• _Problem description_
Can you pull every line from the records below and reproduce each one word for word, without changing anything?

— Start of Input rows —

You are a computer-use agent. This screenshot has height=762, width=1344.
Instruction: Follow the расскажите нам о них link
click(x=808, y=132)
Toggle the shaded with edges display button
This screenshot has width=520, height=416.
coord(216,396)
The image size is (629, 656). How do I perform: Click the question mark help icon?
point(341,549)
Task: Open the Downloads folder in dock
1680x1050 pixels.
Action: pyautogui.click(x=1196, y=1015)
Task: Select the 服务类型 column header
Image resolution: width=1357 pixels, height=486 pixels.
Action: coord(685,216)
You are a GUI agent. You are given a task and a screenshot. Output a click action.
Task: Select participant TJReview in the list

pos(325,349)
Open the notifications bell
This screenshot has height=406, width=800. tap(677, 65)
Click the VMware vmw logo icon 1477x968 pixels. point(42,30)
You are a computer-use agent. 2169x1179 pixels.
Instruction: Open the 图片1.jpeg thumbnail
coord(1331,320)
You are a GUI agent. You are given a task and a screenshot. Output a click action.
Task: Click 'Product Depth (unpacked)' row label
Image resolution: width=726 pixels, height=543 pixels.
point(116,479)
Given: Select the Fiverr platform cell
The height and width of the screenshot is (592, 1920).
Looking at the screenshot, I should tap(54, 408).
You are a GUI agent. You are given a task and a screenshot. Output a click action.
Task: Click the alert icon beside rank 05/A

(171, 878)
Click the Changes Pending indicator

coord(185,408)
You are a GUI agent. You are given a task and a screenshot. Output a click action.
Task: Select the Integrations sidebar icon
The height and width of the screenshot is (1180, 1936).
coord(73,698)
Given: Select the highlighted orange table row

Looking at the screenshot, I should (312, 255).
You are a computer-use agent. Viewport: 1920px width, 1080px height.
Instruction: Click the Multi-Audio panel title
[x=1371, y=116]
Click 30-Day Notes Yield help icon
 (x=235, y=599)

— End of Input rows —

• _Response below_
You are a computer-use agent. This screenshot has height=762, width=1344.
Instruction: Follow the расскажите нам о них link
click(x=808, y=132)
Toggle the shaded with edges display button
This screenshot has width=520, height=416.
coord(216,396)
The image size is (629, 656). How do I perform: Click the question mark help icon?
point(341,549)
Task: Open the Downloads folder in dock
1680x1050 pixels.
Action: pyautogui.click(x=1196, y=1015)
Task: Select the 服务类型 column header
Image resolution: width=1357 pixels, height=486 pixels.
Action: coord(685,216)
You are a GUI agent. You are given a task and a screenshot. Output a click action.
Task: Select participant TJReview in the list

pos(325,349)
Open the notifications bell
This screenshot has height=406, width=800. tap(677, 65)
Click the VMware vmw logo icon 1477x968 pixels. point(42,30)
You are a computer-use agent. 2169x1179 pixels.
Instruction: Open the 图片1.jpeg thumbnail
coord(1331,320)
You are a GUI agent. You are given a task and a screenshot. Output a click action.
Task: Click 'Product Depth (unpacked)' row label
Image resolution: width=726 pixels, height=543 pixels.
point(116,479)
Given: Select the Fiverr platform cell
The height and width of the screenshot is (592, 1920).
Looking at the screenshot, I should tap(54, 408).
You are a GUI agent. You are given a task and a screenshot. Output a click action.
Task: Click the alert icon beside rank 05/A

(171, 878)
Click the Changes Pending indicator

coord(185,408)
You are a GUI agent. You are given a task and a screenshot. Output a click action.
Task: Select the Integrations sidebar icon
The height and width of the screenshot is (1180, 1936).
coord(73,698)
Given: Select the highlighted orange table row

Looking at the screenshot, I should (312, 255).
You are a computer-use agent. Viewport: 1920px width, 1080px height.
Instruction: Click the Multi-Audio panel title
[x=1371, y=116]
Click 30-Day Notes Yield help icon
 (x=235, y=599)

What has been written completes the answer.